Regarding object detection technology, the YOLVO-related algorithms have the characteristics of faster speed and high precision and have developed quite maturely in recent years [2]. Therefore, our previous work [3] introduced the LWMG-Yolov5 algorithm to detect objects quickly. Moreover, our previous article [4] delivered the FGHSE-Yolov5 and GSEH-Yolov5 algorithms to further speed up object detection by using the advanced convolution techniques developed in an earlier paper [5]. However, the operation speed of the new chip transportation machine in the IC packaging and testing process is much faster than that of the old one, and the algorithms mentioned above cannot provide faster chip contour detection. In this case, the speed of chip contour detection is more critical than precision in AOI. Therefore, the main contribution of this study is to propose the DSGSE-Yolov5s algorithm to boost the execution speed significantly in detecting small-scale automotive electronic control chips used in car computers, which can resolve the speed limitation problem to provide a rapid response to chip contour detection.

2. Related Work

2.1. Literature Review

Techniques for rapid object detection have involved the development of advanced visual algorithms in the following papers in the last few years. Rajaram et al. [6] intended to position object boxes precisely and explained restriction using a CNN model, an iterative region-of-interest pooling fabric. In a paper concerning MobileNetV2, Sandler et al. [7] explored the impact on convolutional neural networks with an improved residual structure that uses inverted residuals and linear bottlenecks. Their study delivered a few ideas for convolutional techniques, such as Ghost convolutional layers and Ghostbottleneck. Chollet et al. [8] gave the Xception CNN architecture, which leverages depthwise separable convolutions to replace standard convolutions, improving performance. This architectural choice shows model enhancement by utilizing depthwise separable convolutions. In a work on MobileNets, Howard et al. [9] developed a fabric designed for efficient and lightweight image processing on mobile devices. This method conducts depthwise separable convolutions to attain high efficiency in resource-constrained environments. Tan et al. [10] proposed an efficient model scaling approach, introducing depthwise separable convolutions to upgrade overall system performance. This method shows the benefit of using depthwise separable convolutions to obtain better model scalability and efficiency. Lin et al. [11] proposed an approach based on region segmentation search to distinguish defect contours from edges of structures. They simulated different illumination situations to verify the robustness of the proposed method. Zheng et al. [12] introduced a hybrid algorithm of the R-CNN, SDD, and YOLO methods based on geometric computation and a convolutional neural network for LED chip defect detection. The experimental results showed that this algorithm has an average precision (AP) of 96.7% for large-scale chip detection with a low defect rate.

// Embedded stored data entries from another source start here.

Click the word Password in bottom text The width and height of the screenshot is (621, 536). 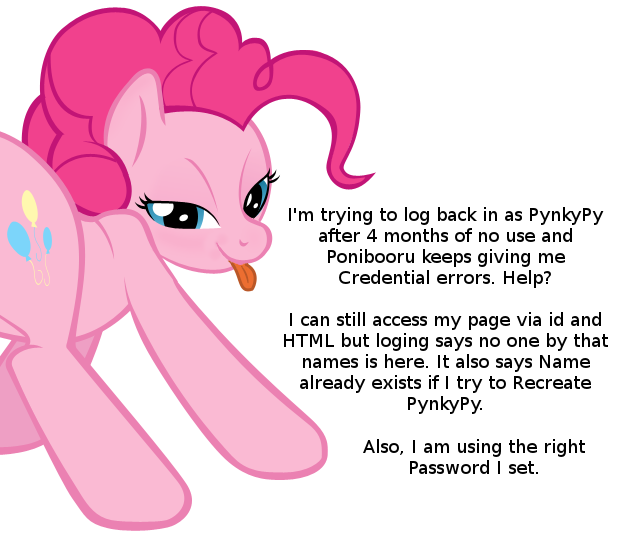(x=449, y=468)
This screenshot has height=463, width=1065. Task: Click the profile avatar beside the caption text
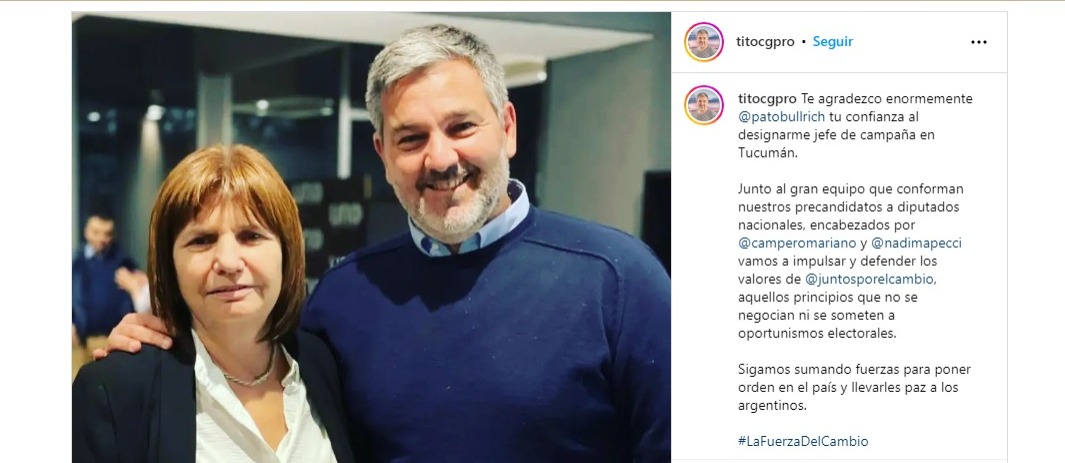click(x=704, y=105)
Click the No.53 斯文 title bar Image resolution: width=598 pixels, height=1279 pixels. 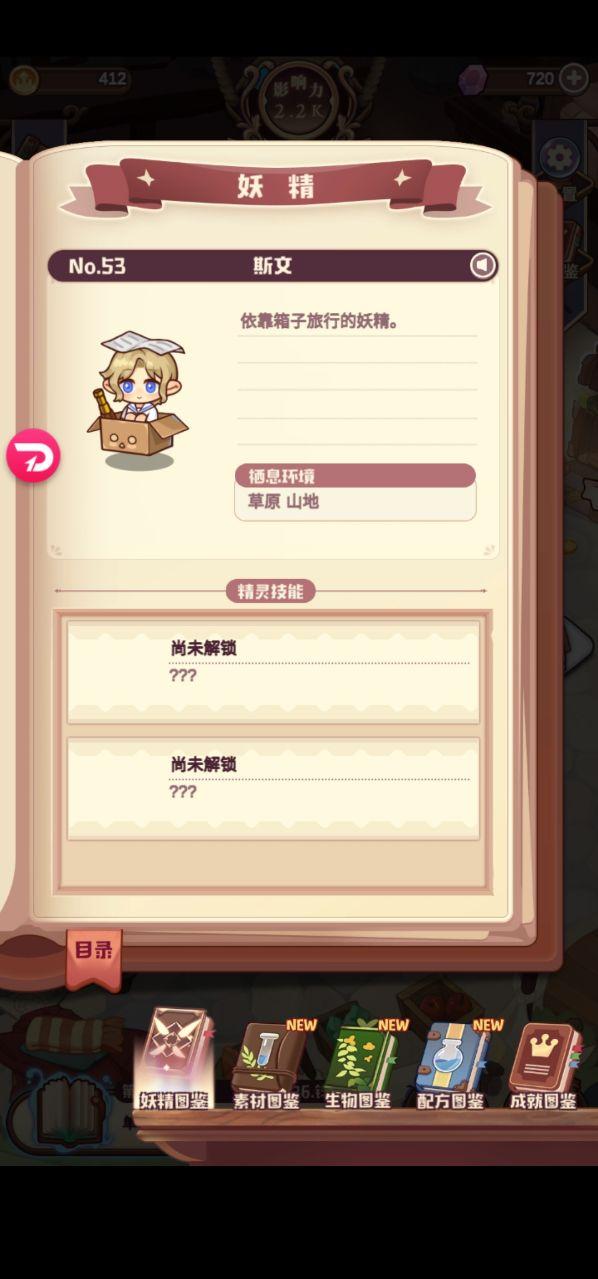coord(273,265)
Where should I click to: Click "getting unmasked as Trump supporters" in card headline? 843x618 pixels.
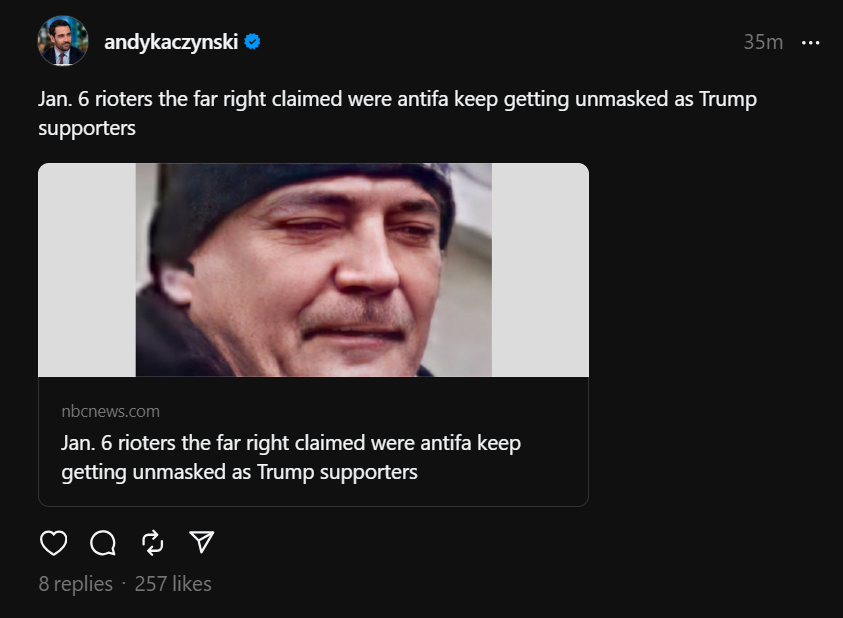pos(239,471)

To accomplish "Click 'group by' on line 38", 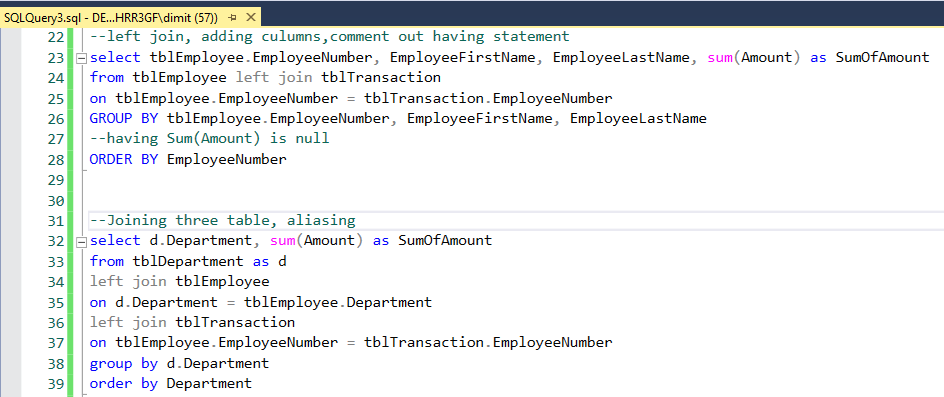I will [x=123, y=364].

On the other hand, the following articles have recently mentioned enhancing the precision of object detection in visual algorithms. Dahai et al. [13] devised a lightweight, improved YOLOX network with an attention mechanism (GhostC-YOLOX) in defect recognition and classification for Si3N4 ceramic chip substrate surfaces with an accuracy of 96.47%; this is better than the Faster RCNN model, with an improvement of 18.08%. Li et al. [14] proposed a modified Yolov8s, introducing Bi-PAN-FPN to improve the missed detection of small targets, a GhostblockV2 structure to replace some C2f modules to suppress the loss of information, and WiseIoU loss to evaluate the overall performance of anchor boxes. Aboah et al. [15] used few-shot learning to obtain a robust fewer-annotations Yolov8 model for detecting real-time helmet violations with an mAP of 0.5861. Wu et al. [16] explored the application of SqueezeDet in self-driving to improve accuracy by 6% in object detection at 0.22 s per frame with each 1242 × 375 image. Object detection using a fully convolutional neural network (CNN) ensures prompt car control with rapid inferences, compact model size, and energy-efficient embedded platform compatibility. In object detection, another SqueezeDet+ model fulfilled a commendable 32.1 FPS frame rate and showed an mAP of 80.4% in precision. Chang et al. [17] modified two models of Yolov4-tiny together with Resnet18 for self-driving control to detect objects quickly and handle the steering wheel precisely using an NVIDIA GTX 1080Ti. In addition, Cai et al. [18] demonstrated a fabric, Yolov4-5D, to promptly detect objects at 66 FPS, running on an NVIDIA GTX 2080Ti, where it was able to increase precision using a real-time Yolov4 model. We successfully tested the combination of two models to obtain 56.1 FPS and a Mean Square Error of 0.0683.

2.2. Chip Contour Detection Models

This study explored how to make the Yolo-related models perform better in applications with the Jetson Nano embedded platform [19,20]. According to the limitations of hardware specifications for the Jetson Nano, we need a lightweight model that can detect the chip contours quickly and precisely. Thus, the latest Yolov5 meets both needs. Modifying the model depth and the number of kernels can downsize the Yolov5 model. Therefore, we chose the most miniature model among the Yolov5-related models—Yolov5s.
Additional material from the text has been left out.